Currently, the US Department of Health and Human Services recognizes the following five determinants as being instrumental to overall well-being.

  1. Economic stability 
  2. Education access and quality                                   
  3. Healthcare access and quality                                
  4. Social and Community Context 
  5. Neighborhood and built environment 

Housing is Healthcare 

For the general population, the concept of housing as healthcare is a fairly new concept, but for health professionals, it has been an established healthcare metric for over a decade. The health of a person’s home is surmised by the quality of the materials that make up the home, the stability of the structure, the proximity of the home to polluters, the safety of the neighborhood the home is in, and the resources available in the neighborhood such as healthy food. 

Affordability also plays a role in overall wellness.  The Joint Center for Housing Studies of Harvard University found that half of all people paying rent in the USA in 2022 were paying over 30% of their income with a sizable percentage of those renters paying over 50% of their income. When people must pay over half of their income on rent very little is left over to pay the bills, buy food, go to the doctor, and/or purchase prescribed medications. As health deteriorates and preventable issues are left undetected and untreated, so too does the potential for cancer diagnosis increase. 

Cancer and Homelessness 

The United States is currently experiencing an affordable housing crisis which is causing expansive growth in homeless populations across the country. Health disparities and increased risk for cancer diagnoses are added stressors for income-constrained households, but this risk increases exponentially for people who are unsheltered. 

A systematic review published by the Journal of the National Cancer Institute examined over 31 studies conducted between 1980-2021 which analyzed the association of housing insecurity and cancer. This review found a significant correlation between increased housing insecurity and late-stage cancer diagnosis as well as a higher mortality rate after diagnosis. The researchers noted that though these findings are significant, more studies need to be conducted in which housing issues such as mold, overcrowding, and prohibitive costs are also examined as potential causal effects for cancer diagnosis and increased mortality post-diagnosis. By correcting for the components of housing that are harmful to human health, our communities can take a preventative approach to reducing cancer diagnosis and improving the quality of life for our citizenry. 

Systems Theory and Community Health

The ecological systems theory is rooted in the idea that as much as we shape our environment, so too are we affected by the environment we live in. Ultimately, this points to the idea that the well-being of everyone in a community is to the benefit of all. In short, as we uplift the health of our neighbor, so too do we uplift ourselves. 


Fan, Q., Nogueira, L., Yabroff, K. R., Hussaini, S. M. Q., & Pollack, C. E. (2022). Housing and Cancer Care and Outcomes: A Systematic Review. JNCI : Journal of the National Cancer Institute114(12), 1601–1618.

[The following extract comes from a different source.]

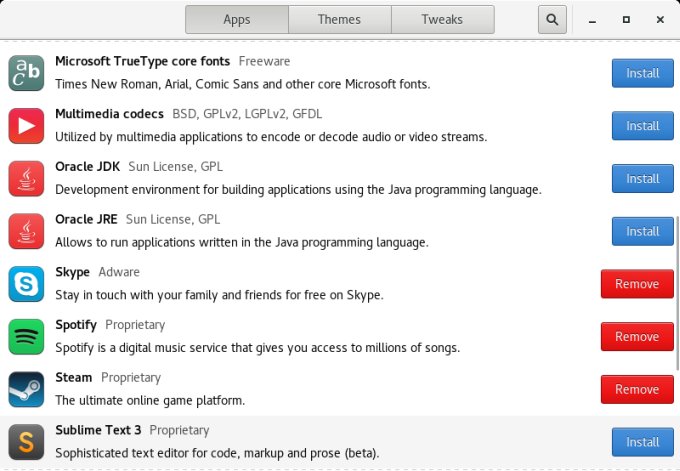This screenshot has height=471, width=680.
Task: Click the Skype app icon
Action: point(25,284)
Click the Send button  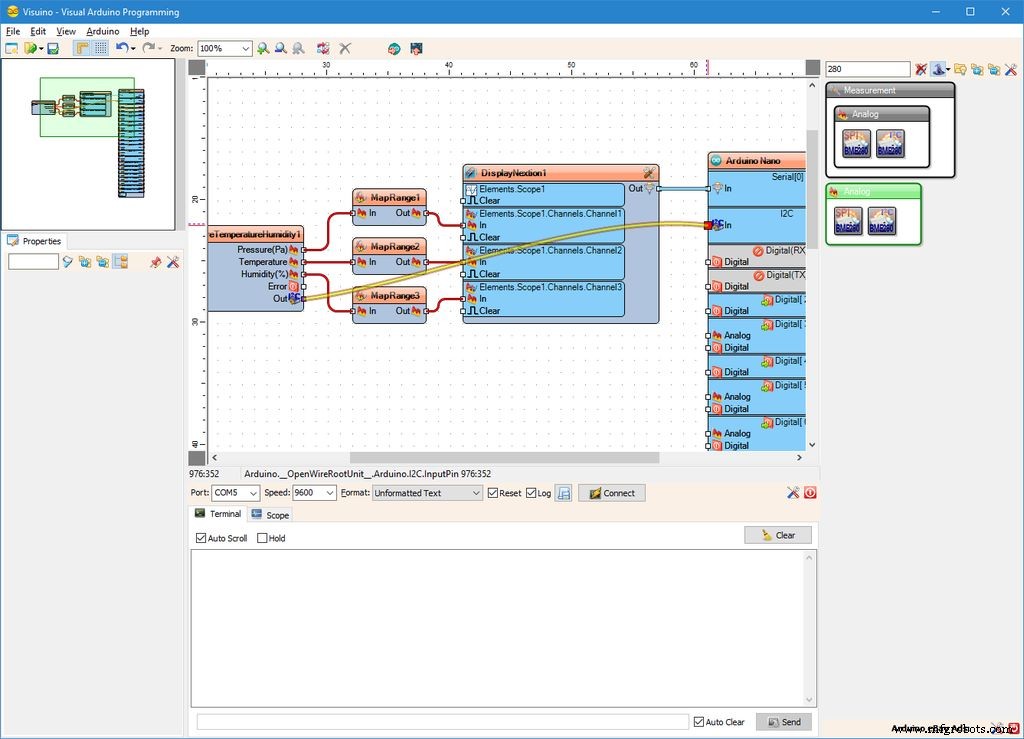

Healthy People 2030. (2023). Social Determinants of Health. US Department of Health and human Services.

Keene, D. E., & Blankenship, K. M. (2023). The Affordable Rental Housing Crisis and Population Health Equity: a Multidimensional and Multilevel Framework. Journal of Urban Health100(6), 1212–1223.

Swope, C.B., Hernández, D. & Cushing, L.J. The Relationship of Historical Redlining with Present-Day Neighborhood Environmental and Health Outcomes: A Scoping Review and Conceptual Model. J Urban Health 99, 959–983 (2022).

Ungar, M. (2002). A Deeper, More Social Ecological Social Work Practice. Social Service Review76(3), 480–497. Health Organization. (2010, July 13). A Conceptual Framework of Action on the Social Determinants of Health.